▶ **What to do**: Return the lines of data below from the line with "This screenshot has width=403, height=251." up to and including the line with "pos(241,45)", copied exactly as they appear.

▶ **Data for the task**:
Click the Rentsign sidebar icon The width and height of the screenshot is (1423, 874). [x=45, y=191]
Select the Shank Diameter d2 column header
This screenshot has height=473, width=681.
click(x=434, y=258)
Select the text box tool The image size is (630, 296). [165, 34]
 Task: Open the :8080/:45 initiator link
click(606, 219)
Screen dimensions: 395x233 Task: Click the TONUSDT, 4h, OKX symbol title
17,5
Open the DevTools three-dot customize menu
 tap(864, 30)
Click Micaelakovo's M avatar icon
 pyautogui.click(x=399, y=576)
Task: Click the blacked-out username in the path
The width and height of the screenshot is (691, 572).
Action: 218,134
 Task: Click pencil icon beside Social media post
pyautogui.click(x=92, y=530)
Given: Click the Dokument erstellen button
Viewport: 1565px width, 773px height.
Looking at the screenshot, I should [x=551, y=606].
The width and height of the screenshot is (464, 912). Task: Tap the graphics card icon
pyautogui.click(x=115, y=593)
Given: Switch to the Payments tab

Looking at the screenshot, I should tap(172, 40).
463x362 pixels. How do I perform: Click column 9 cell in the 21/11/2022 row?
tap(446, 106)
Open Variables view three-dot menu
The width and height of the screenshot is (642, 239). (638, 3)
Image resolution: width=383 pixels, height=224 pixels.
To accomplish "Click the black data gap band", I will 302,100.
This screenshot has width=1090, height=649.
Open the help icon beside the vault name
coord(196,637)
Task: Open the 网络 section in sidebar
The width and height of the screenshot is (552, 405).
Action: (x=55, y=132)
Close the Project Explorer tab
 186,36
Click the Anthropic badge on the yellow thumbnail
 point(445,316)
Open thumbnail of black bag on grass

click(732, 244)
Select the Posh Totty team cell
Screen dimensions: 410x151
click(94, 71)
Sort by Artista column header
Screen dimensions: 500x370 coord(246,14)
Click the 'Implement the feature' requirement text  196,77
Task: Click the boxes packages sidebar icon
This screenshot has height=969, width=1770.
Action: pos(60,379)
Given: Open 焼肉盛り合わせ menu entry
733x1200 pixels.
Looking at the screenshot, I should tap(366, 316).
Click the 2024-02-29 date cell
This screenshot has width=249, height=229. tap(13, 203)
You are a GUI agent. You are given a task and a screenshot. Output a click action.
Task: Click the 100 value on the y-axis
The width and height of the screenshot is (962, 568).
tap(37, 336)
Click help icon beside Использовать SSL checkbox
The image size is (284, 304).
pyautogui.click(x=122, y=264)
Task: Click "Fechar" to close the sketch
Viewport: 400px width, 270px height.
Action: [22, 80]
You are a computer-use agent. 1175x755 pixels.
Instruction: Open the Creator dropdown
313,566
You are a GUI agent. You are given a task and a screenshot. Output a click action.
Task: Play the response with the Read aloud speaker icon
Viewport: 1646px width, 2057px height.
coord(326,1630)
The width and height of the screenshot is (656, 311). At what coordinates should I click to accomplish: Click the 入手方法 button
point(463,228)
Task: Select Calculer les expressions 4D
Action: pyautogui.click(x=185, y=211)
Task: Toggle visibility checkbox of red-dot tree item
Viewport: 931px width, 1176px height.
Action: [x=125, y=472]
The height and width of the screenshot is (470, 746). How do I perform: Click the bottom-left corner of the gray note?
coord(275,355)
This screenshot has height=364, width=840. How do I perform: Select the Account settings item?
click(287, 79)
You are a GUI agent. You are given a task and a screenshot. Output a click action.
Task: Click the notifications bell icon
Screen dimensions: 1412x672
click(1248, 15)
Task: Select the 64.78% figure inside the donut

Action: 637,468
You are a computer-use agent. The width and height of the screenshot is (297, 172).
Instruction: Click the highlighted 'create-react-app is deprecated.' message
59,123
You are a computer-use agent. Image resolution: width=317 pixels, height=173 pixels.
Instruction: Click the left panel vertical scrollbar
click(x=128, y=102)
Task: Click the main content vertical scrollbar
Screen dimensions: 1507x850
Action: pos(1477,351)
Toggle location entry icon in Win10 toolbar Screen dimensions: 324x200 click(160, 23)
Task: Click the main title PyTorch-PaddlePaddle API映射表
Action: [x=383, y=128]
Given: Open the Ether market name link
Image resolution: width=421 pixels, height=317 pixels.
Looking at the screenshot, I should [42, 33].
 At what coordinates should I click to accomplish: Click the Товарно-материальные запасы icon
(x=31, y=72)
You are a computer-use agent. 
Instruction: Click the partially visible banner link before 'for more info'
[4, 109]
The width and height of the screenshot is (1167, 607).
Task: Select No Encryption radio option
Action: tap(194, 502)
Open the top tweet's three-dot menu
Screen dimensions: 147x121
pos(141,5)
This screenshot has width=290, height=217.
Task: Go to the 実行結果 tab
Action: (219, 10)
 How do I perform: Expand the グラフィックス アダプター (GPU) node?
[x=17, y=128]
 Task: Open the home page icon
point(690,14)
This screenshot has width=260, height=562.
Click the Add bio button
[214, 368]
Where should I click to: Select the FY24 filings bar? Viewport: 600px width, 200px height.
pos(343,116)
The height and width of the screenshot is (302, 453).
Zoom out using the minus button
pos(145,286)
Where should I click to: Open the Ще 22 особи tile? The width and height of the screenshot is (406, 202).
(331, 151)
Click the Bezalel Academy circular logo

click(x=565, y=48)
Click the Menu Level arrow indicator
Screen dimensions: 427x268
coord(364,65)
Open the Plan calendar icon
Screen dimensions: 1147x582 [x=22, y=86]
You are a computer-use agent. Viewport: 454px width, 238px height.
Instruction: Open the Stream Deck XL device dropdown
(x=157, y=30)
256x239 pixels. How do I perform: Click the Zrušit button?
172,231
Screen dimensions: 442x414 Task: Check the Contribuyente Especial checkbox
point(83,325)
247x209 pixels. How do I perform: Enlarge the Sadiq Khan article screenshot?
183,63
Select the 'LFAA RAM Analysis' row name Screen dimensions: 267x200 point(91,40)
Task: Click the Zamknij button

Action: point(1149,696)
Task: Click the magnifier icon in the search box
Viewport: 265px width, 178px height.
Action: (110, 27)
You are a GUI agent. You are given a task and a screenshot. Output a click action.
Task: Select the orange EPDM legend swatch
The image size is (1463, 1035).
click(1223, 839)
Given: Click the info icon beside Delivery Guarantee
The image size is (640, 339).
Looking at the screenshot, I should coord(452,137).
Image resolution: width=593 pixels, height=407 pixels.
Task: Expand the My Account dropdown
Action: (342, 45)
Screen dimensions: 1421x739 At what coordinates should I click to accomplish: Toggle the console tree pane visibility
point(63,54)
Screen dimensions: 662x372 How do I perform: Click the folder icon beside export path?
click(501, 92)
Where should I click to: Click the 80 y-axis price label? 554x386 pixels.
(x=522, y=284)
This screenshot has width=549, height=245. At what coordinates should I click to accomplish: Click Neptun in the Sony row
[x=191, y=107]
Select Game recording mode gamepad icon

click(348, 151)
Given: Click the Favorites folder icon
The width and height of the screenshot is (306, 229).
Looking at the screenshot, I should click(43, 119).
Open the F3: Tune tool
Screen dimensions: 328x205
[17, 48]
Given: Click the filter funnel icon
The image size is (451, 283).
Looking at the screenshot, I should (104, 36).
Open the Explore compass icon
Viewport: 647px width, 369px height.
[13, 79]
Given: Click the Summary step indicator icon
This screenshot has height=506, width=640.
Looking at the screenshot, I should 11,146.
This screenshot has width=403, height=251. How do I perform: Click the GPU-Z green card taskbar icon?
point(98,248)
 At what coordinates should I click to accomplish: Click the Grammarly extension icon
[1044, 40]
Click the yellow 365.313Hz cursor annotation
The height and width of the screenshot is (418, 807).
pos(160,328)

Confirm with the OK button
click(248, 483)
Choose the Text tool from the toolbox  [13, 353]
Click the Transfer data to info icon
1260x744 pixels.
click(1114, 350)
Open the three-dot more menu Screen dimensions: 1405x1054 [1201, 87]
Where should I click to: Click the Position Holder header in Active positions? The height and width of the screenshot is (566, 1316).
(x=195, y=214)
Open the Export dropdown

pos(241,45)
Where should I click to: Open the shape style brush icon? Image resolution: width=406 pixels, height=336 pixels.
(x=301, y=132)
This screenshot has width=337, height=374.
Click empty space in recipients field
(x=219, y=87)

▶ **Complete output**:
This screenshot has width=403, height=251. How do I perform: Click the GPU-Z green card taskbar icon?
point(98,248)
 At what coordinates should I click to accomplish: Click the Grammarly extension icon
[1044, 40]
Click the yellow 365.313Hz cursor annotation
The height and width of the screenshot is (418, 807).
pos(160,328)

Confirm with the OK button
click(248, 483)
Choose the Text tool from the toolbox  [13, 353]
Click the Transfer data to info icon
1260x744 pixels.
click(1114, 350)
Open the three-dot more menu Screen dimensions: 1405x1054 [1201, 87]
Where should I click to: Click the Position Holder header in Active positions? The height and width of the screenshot is (566, 1316).
(x=195, y=214)
Open the Export dropdown

pos(241,45)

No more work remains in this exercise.